Ghino di Tacco
Il motivo dell’attività di briganti va ricercato probabilmente nella rendita, ovvero il prelievo della ricchezza terriera esercitato dalla Chiesa senese a favore dello Stato Pontificio, tassa ritenuta eccessiva dai nobiluomini ghibellini della Fratta dei Cacciaconti.
Ghino fuggì, occupando la ritenuta impenetrabile fortezza di Radicofani, sempre in territorio senese, ma al confine con lo Stato Pontificio. Qui, infatti, Ghino si inserì nella lotta per il possesso della rocca, che poi conquistò facendone il proprio covo. Dal colle di Radicofani, Ghino continuò le sue scorribande, concentrandosi sui viandanti che passavano nella sottostante via Francigena, fondamentale via di comunicazione usata dai pellegrini in viaggio verso Roma.
Ghino compiva delle imboscate ai viaggiatori, si informava dei loro beni veri, poi li derubava quasi completamente, però lasciando loro di che sopravvivere, ed offrendo loro un banchetto.
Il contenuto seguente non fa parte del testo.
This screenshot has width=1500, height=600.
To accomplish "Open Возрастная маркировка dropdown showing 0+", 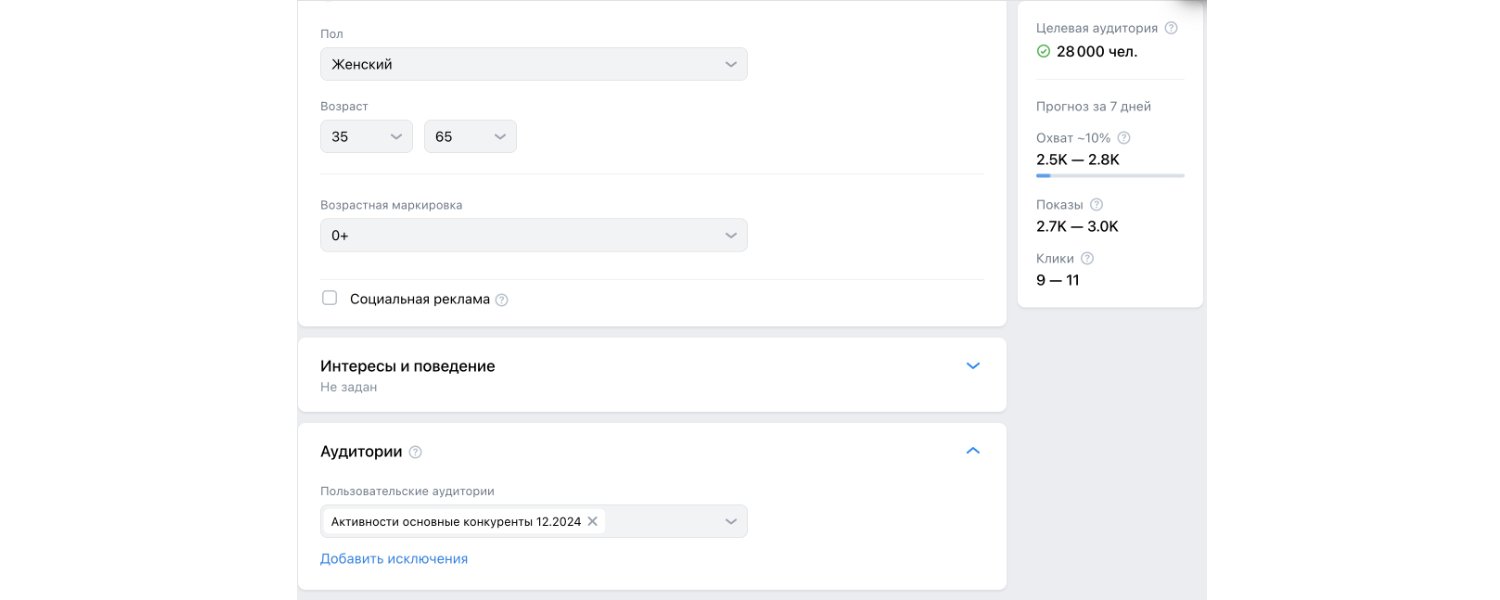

Per questo motivo e perché lasciava liberi di proseguire sia i poveri che gli studenti, Ghino di Tacco fu considerato un ladro gentiluomo, una sorta di Robin Hood ante litteram.
Al comando di quattrocento uomini e armato di una picca, Ghino entrò nel tribunale papale nel Campidoglio e decapitò il giudice Benincasa(che aveva condannato a morte suo padre), infilando poi la testa sulla picca e portandosela nella rocca di Radicofani, dove a lungo ne espose lo scalpo appeso al torrione.
Compiuto questo macabro ma teatrale gesto, Ghino tornò a compiere scorribande in val d’Orcia, continuando ad alimentare attorno a sé un alone leggendario di fiero ed imbattibile guerriero.